# How Much RAM do YOU have?!



## vic (Mar 24, 2002)

i would like to know how much ram do os x users use on their hardware, and how do their machines perform (ya know, the x resizing snailiness thing, etc)


----------



## vic (Mar 24, 2002)

i use 384 ram


----------



## themacko (Mar 24, 2002)

I've got 640 megs in my iBook 500, it runs pretty good for me.  Window resizing isn't exactly great ... but it's not horrible either.


----------



## Bluefusion (Mar 24, 2002)

256 here (stock 800 MHz LCD iMac) and it runs fine. Window resizing is as fast as I need, but still not perfect.


----------



## mpconnick (Mar 25, 2002)

I've got 1.5 GB in my G4 733 (non-Quicksilver) at home.  I filled it up before RAM prices started going back up.  

It performs better than my Quicksilver 733 G4 with 768 MB that I have at work when using pure Java development environments (JBuilder, IDEA).  Not sure if it's because of the amount of RAM or because my home machine has a 1 MB L3 cache.


----------



## voice- (Mar 25, 2002)

It's all in the sig.


----------



## rinse (Mar 25, 2002)

640MB and the computer is overall pretyy fast... can't wait for 10.2 though...


----------



## didde (Mar 25, 2002)

768Mb


----------



## jaeyongdavid (Mar 29, 2002)

My ibook has 640MB.


----------



## vic (Mar 29, 2002)

have any of you started using os x with low ram, and then upgraded your ram, and noticed any  speed improvments?


----------



## Bluefusion (Mar 29, 2002)

I used a Blueberry iBook/300 with 64 MB of RAM (I know, I know... but it was actually surprisingly fast even with so little) and then upgraded to 192 and noticed a HUGE difference


----------



## AdmiralAK (Mar 29, 2002)

704Mb of RAM


----------



## PCSMASHER (Mar 29, 2002)

I started out with 256 and a month or so later bumped it up to 896. I noticed a little differece but not a ton.

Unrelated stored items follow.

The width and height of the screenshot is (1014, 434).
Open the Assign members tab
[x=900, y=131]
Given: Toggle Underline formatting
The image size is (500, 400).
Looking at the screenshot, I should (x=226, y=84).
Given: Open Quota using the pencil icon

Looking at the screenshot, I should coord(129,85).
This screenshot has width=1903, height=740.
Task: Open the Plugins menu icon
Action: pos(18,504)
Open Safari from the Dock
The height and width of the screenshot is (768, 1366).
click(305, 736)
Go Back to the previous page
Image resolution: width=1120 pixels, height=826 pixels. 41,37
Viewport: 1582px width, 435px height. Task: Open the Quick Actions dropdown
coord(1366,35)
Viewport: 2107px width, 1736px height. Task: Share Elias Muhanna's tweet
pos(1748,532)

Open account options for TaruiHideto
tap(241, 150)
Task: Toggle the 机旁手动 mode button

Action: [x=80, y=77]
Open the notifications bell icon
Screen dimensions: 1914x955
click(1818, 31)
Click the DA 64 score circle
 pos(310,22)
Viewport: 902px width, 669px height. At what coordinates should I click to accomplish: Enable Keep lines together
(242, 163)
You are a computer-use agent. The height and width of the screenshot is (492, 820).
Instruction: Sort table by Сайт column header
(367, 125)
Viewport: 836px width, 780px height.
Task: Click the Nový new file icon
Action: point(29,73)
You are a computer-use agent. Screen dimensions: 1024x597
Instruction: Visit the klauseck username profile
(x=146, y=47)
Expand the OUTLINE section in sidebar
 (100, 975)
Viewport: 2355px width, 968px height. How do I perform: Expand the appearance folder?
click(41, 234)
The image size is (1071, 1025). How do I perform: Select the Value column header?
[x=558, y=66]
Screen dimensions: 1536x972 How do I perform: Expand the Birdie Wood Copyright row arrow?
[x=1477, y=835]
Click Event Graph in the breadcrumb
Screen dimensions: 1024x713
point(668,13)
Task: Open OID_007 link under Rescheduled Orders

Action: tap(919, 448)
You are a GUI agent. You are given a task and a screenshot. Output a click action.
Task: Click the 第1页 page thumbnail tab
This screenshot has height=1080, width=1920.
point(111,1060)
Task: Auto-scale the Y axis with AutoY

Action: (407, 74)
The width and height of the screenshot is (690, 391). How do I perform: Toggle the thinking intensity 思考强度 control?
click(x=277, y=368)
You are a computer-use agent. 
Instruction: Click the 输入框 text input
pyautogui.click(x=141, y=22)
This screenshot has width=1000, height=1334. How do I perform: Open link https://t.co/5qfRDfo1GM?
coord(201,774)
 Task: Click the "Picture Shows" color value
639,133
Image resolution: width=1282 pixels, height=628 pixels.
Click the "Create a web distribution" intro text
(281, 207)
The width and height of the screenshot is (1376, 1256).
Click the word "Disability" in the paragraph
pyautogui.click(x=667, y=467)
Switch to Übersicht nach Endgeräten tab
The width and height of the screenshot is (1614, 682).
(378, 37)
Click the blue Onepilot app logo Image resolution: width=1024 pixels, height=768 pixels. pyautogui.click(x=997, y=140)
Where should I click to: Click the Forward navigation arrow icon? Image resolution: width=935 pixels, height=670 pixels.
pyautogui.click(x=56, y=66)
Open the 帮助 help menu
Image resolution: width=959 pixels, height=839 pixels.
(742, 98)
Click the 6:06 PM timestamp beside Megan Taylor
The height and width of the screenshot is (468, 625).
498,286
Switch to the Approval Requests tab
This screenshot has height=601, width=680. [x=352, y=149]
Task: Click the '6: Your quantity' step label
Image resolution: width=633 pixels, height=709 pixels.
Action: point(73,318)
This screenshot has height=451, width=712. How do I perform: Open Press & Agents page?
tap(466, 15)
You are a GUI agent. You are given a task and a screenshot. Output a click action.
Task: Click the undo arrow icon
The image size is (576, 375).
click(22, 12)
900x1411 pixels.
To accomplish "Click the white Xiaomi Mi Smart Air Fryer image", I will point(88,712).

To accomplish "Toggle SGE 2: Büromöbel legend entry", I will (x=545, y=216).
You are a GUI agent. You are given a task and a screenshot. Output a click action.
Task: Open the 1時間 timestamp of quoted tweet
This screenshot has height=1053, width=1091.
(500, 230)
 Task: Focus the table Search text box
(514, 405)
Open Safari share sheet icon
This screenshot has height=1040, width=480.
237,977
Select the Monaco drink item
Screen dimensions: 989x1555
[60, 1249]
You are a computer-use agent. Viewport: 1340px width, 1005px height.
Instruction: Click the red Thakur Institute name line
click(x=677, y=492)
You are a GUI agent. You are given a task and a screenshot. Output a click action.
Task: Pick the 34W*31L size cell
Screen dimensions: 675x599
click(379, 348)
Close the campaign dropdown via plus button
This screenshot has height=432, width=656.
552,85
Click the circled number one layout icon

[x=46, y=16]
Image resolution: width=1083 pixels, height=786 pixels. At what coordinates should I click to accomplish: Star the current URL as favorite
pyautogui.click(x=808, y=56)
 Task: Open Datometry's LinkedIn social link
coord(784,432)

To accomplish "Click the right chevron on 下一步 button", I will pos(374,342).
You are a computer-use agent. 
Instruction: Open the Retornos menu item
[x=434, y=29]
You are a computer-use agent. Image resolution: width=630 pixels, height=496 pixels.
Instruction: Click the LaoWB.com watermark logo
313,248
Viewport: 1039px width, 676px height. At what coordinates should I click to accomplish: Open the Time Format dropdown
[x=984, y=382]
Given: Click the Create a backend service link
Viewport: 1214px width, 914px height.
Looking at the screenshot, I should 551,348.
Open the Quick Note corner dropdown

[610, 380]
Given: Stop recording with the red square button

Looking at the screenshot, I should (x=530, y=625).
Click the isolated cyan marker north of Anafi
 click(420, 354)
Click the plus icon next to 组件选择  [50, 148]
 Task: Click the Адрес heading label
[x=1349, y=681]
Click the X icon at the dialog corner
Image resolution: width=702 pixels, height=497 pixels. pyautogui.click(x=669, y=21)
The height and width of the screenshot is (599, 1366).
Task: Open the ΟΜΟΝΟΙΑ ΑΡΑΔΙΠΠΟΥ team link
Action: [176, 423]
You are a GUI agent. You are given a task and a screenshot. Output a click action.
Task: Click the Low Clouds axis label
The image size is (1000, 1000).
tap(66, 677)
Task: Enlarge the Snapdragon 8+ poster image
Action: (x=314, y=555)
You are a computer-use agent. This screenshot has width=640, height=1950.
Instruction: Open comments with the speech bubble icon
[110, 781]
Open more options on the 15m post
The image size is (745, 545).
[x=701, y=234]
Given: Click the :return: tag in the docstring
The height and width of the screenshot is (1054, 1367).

Then again I wasn't using Photoshop and Freehand alot then either.


----------



## nkuvu (Mar 29, 2002)

1GB in my new flat-panel iMac.  

I noticed a *huge* difference in speed between my iMac and my roommate's iMac -- hers is the CRT type, 600 MHz (IIRC) with 256MB RAM. (mine is an 800 MHz G4, so the 600 MHz G3 is probably another factor   )


----------



## voice- (Mar 31, 2002)

> _Originally posted by vic _
> _have any of you started using os x with low ram, and then upgraded your ram, and noticed any  speed improvments? _



In deed, my PowerMac started out with 128Mb RAM and OS 10.0.3. First thing was doubling the RAM. I was impressed.
Then I got 10.1 and I was impressed.
Then, I got a bunch of RAM, and I love the speed. I dunno what all you guys complain about...


----------



## dricci (Mar 31, 2002)

My QuickSilver 733 has 640 and my 500 iBook has 384. My iBook started out with 128 but it was far from enough to have a good experience in X (I used 9 on it for months with 128 and it was fine). 384 makes it pretty useable.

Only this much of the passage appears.